Do they really believe that the people who desperately need home improvement grants, for example, are interested in who talks to the Minister as long as he gets the message and Hyndburn gets the money? Fortunately, because of the courage and determination of the chairman of the housing services committee, Councillor Mrs. Elizabeth Court, who, like me, is willing to go anywhere and talk to anyone if it will help in any way to reduce our housing problem, the meeting with the Minister went ahead, as Mrs. Court attended in a personal capacity and not as housing chairman. Although we were denied the contribution which would have been made by the director of housing, Mr. Edgar Bignell, the meeting proved most useful and I hope that, as a result, Hyndburn’s case for UHRU and CRS was reinforced.

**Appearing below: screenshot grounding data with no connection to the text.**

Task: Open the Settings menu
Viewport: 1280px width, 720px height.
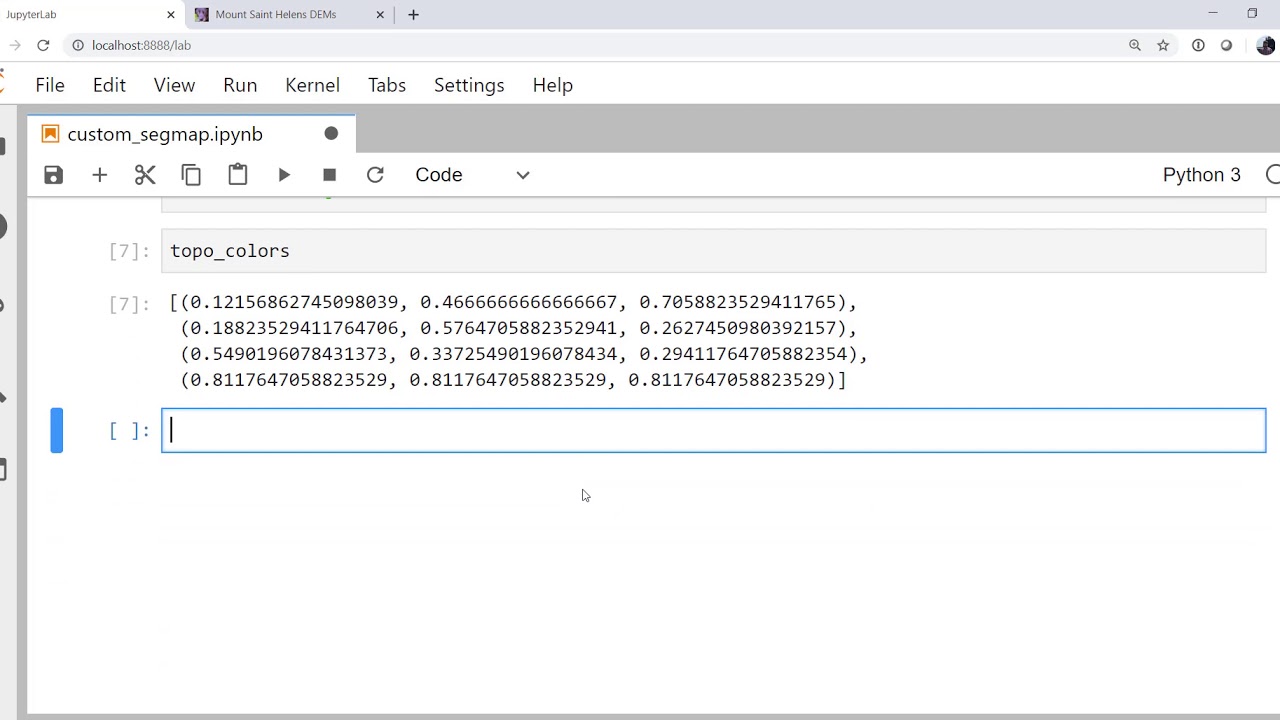Action: point(468,85)
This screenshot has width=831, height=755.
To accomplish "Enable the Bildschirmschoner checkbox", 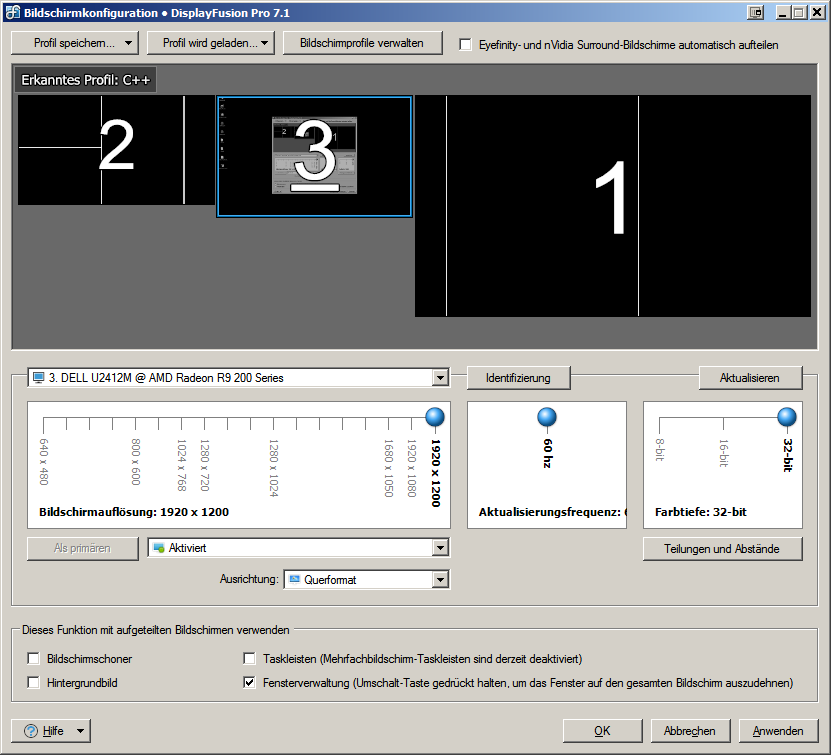I will tap(34, 659).
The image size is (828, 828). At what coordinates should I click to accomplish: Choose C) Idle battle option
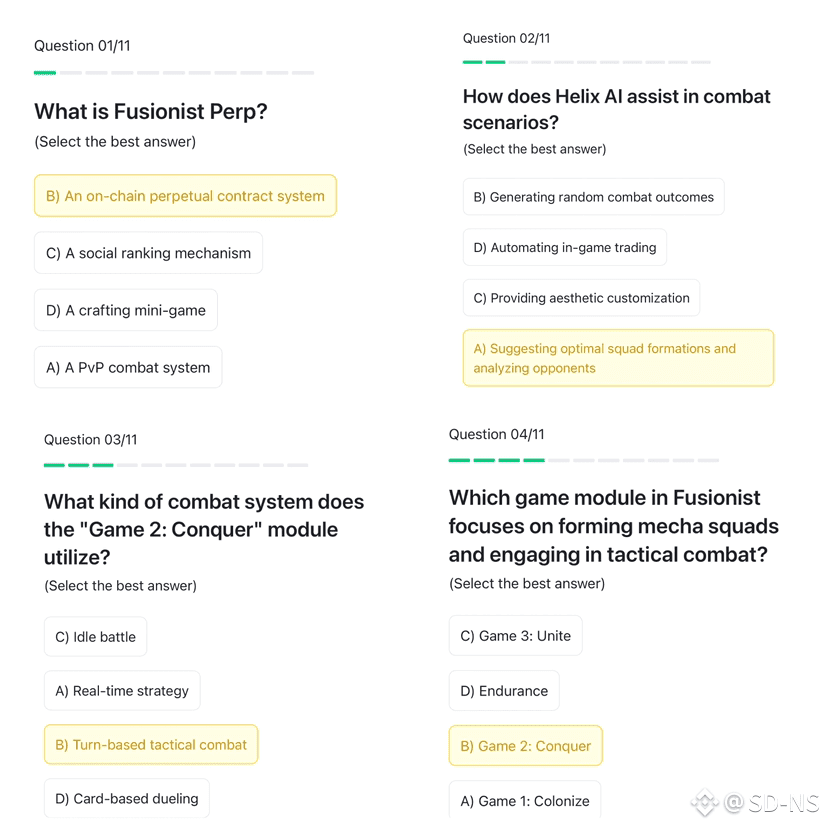pos(96,637)
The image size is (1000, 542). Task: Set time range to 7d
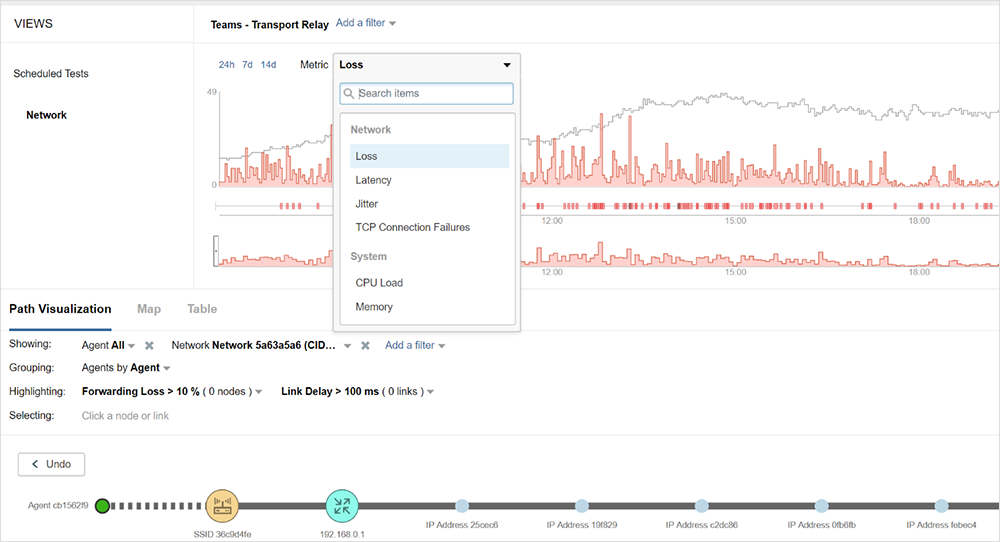pos(247,65)
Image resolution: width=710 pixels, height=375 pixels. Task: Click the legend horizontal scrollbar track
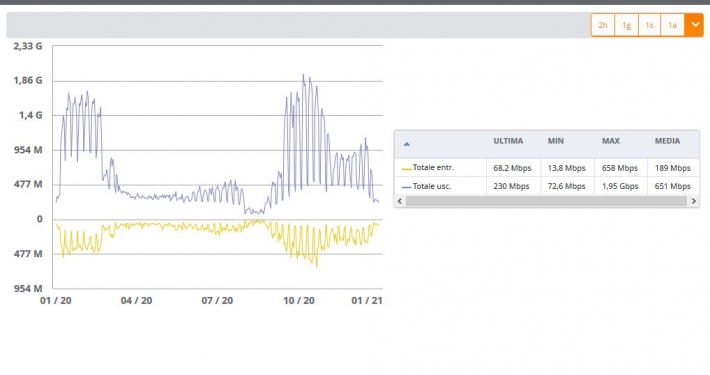[547, 201]
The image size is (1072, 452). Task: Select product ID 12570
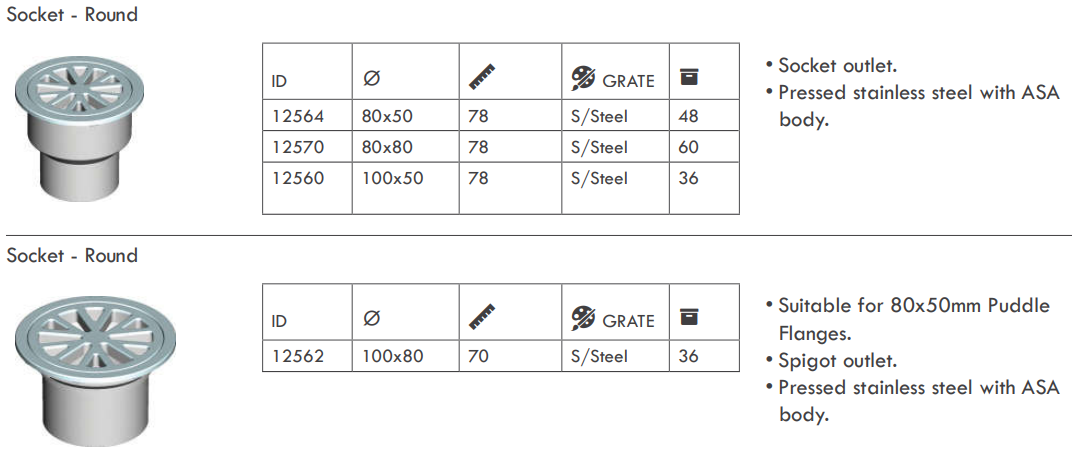(298, 147)
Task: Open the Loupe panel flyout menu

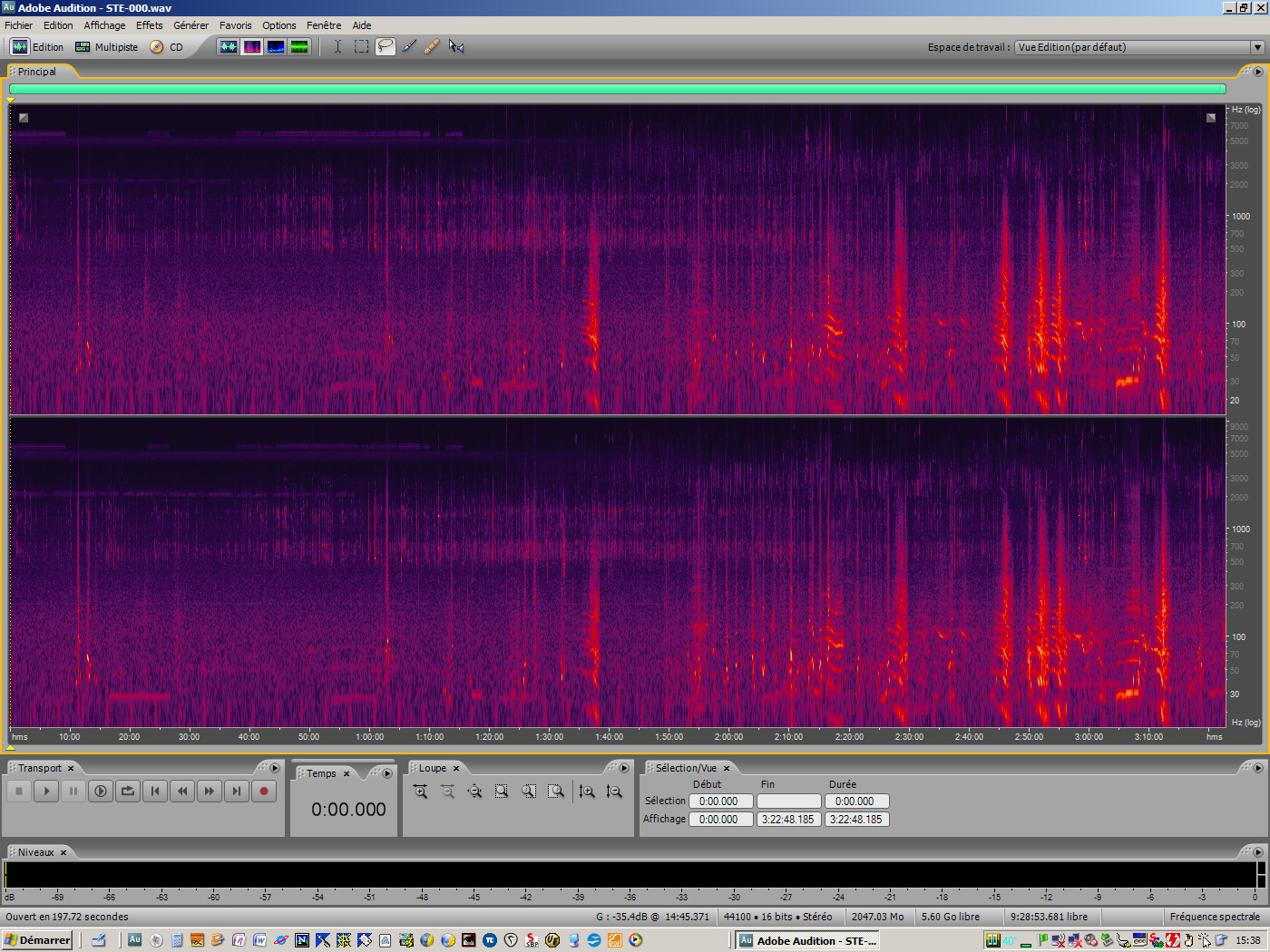Action: click(x=624, y=767)
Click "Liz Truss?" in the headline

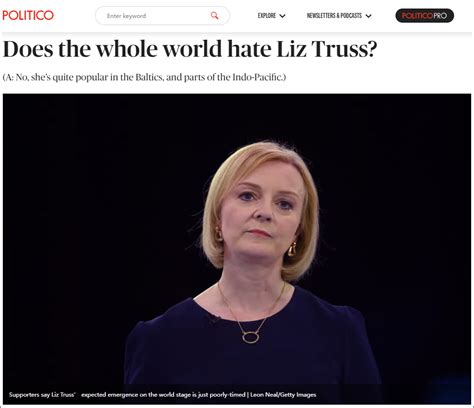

Because of the reduction in the HIP allocation, it is vital that we find other sources of funding. I accept that the progress towards making this country the best housed in Europe depends largely upon the provision of a sound economic base and the creation of real productive jobs, and not just the making of artificial jobs. I look to the Government to provide a balanced programme for housing, to provide the public finance necessary to pump-prime housing strategy, and to do it in a way that attracts additional private investment. Time is short. Local authorities are increasingly dependent upon capital receipts. The amount of those capital receipts will steadily diminish over the years and the Government must take account of that.

I support the Government’s policy of reducing public spending, but their housing policy runs contrary to that aim, as it does not reduce public spending, but simply postpones it. Such a postponement will lead only to the need for far greater spending in the not too distant future. ​ The Government should switch more resources into housing and must ensure that the money is used to greatest effect.

I commend to the Minister the neighbourhood revitalisation service. At present there are four pilot schemes in operation in Sheffield, Oldham, Bedford and Gloucester. Their purpose is to demonstrate that a properly co-ordinated partnership between public and private sectors, with a small amount of public sector investment, can generate a gearing ratio of private sector investment in the housing stock. That concept can be developed to include business investment in the area.

It is too early to say what the gearing ratio should be, but it is expected to be in the ratio of 1:3 over a period of time. Such schemes are an effective use of scarce resources and additional money allocated to similar schemes would be well spent—not least in Hyndburn, which would be one of the areas to benefit from an expansion of NRS.

I urge the Government to look closely and urgently at the whole question of improvement grants. I hope that they will seriously consider declaring housing stress areas into which additional capital from revenue resources could be invested to concentrate spending on areas with the highest levels of owner-occupied properties that are substandard and in need of repair.

Such concentration of resources would be justified, as it would protect individuals who have invested their limited resources in their own homes. It would be cost-effective and would create much needed jobs because improvement grants are labour-intensive. Given that investment in improvement areas has all those advantages, it is disappointing and hard to understand why the Government have not moved more resolutely in that direction.

Lent is a time for repentance and a time to examine exactly where we stand. It would be a good time for the Government to do just that in relation to their housing policy.